Now that the confetti has been cleared following Hall of Fame Weekend in Canton, it’s time to look ahead at the class of 2015. And with apologies to Will Shields, Jerome Bettis and Marvin Harrison, here’s who we think should be enshrined next August…
Junior Seau: A posthumous induction seems like a lock here in Seau’s first year of eligibility. A 12-time Pro Bowler and eight-time All-Pro shouldn’t wait, period.
Kurt Warner: We’ve had 67 first-ballot Hall of Famers. Is Warner one of the 67 best players in NFL history? Having led two teams to the Super Bowl and having appeared in the big game three times, I’d say so. Plus, it’s been nearly a decade since a quarterback has been inducted. Give Warner this moment and open things up completely for Brett Favre in 2016.

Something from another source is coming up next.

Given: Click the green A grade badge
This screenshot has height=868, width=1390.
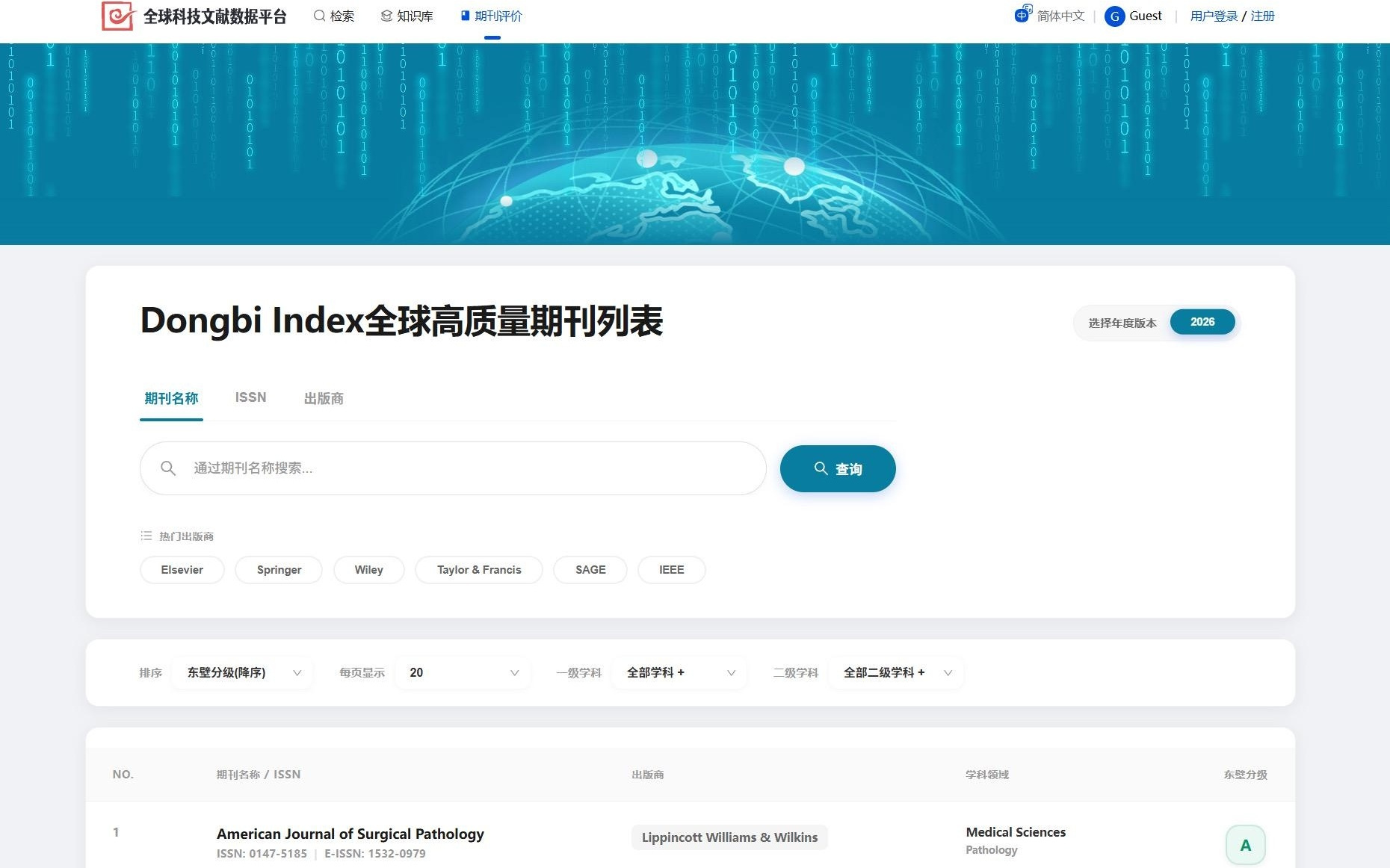Looking at the screenshot, I should coord(1245,844).
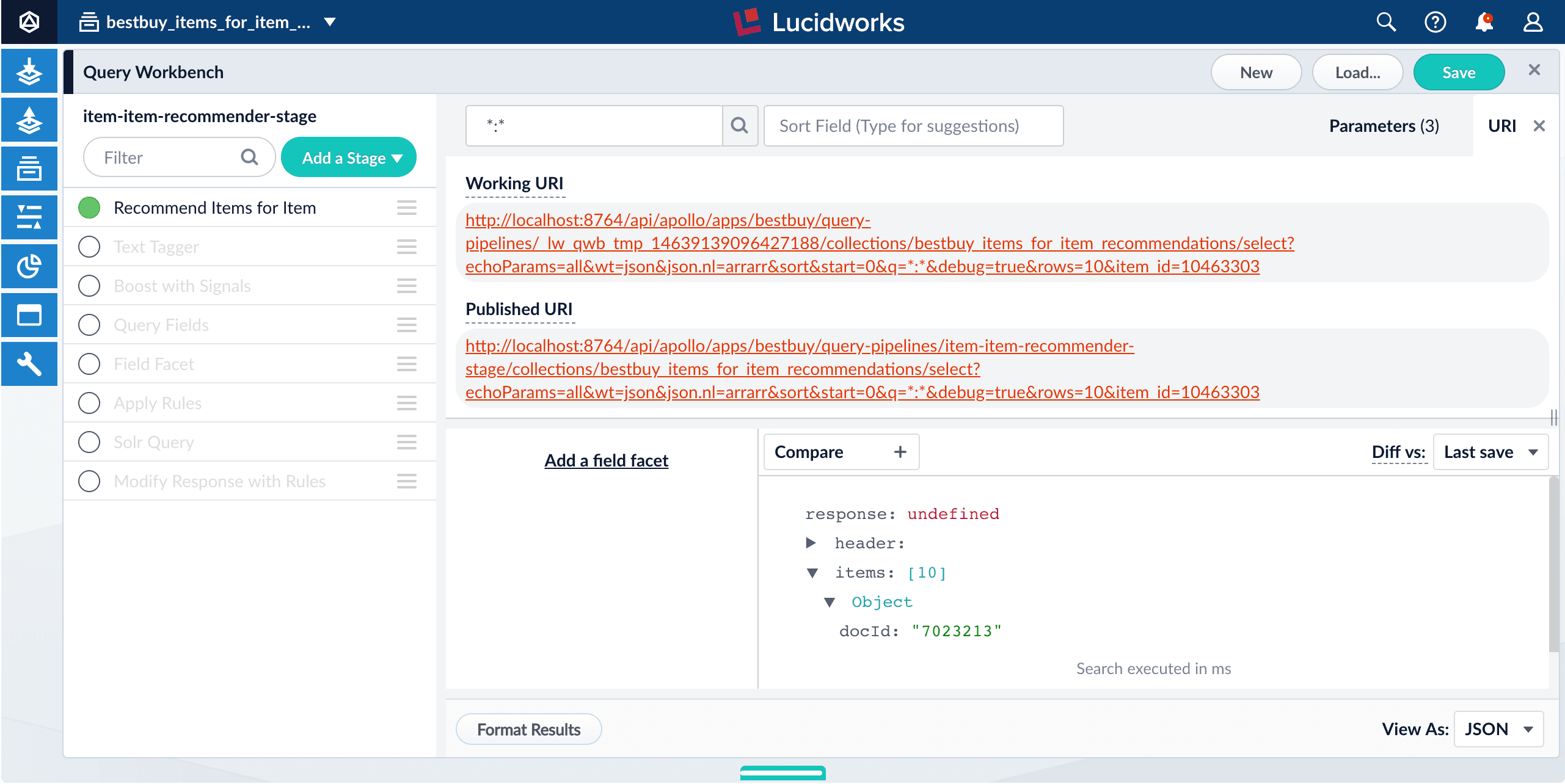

Orlando Pace: Will they split Warner and Pace up? It’s a possibility that some voters resist going heavy on the Rams, but both of those guys deserve to be first-ballot entries. Pace was arguably just as dominant as Walter Jones, who went in on the first ballot in 2014. “The Greatest Show on Turf” wouldn’t have happened without Pace.
Charles Haley: The only player in NFL history with five Super Bowl rings, and he’s a member of the 100-sack club. He and L.C. Greenwood are the only players in league history with four-plus Super Bowls and at least one All-Pro honor who aren’t in the Hall of Fame. It’s a bloody shame that Haley has had to wait this long. I know he didn’t get along with a lot of people, but it’s time to stop holding his bipolar disorder against him.
Tim Brown: I think they make Marvin Harrison wait, even though Harrison had better career numbers, won a Super Bowl, and never benefited from playing with a guy like Jerry Rice. That’s because Harrison is a lock for 2016 or 2017 at the latest, while Brown — who was simply one of the most electric players in the game for nearly two decades — risks falling off the radar if he’s passed on yet again. The voters have been cleaning up that wide receiver logjam recently with Cris Carter in 2013 and Andre Reed in 2014. It’s Brown’s turn in 2015, and then you’ll see Harrison, Isaac Bruce, and Terrell Owens get their moments.
Paul Tagliabue: Now that contributors have their own category and Tagliabue won’t be competing with players and coaches, the man who oversaw the game during its largest grown spurt in history deserves to be honored.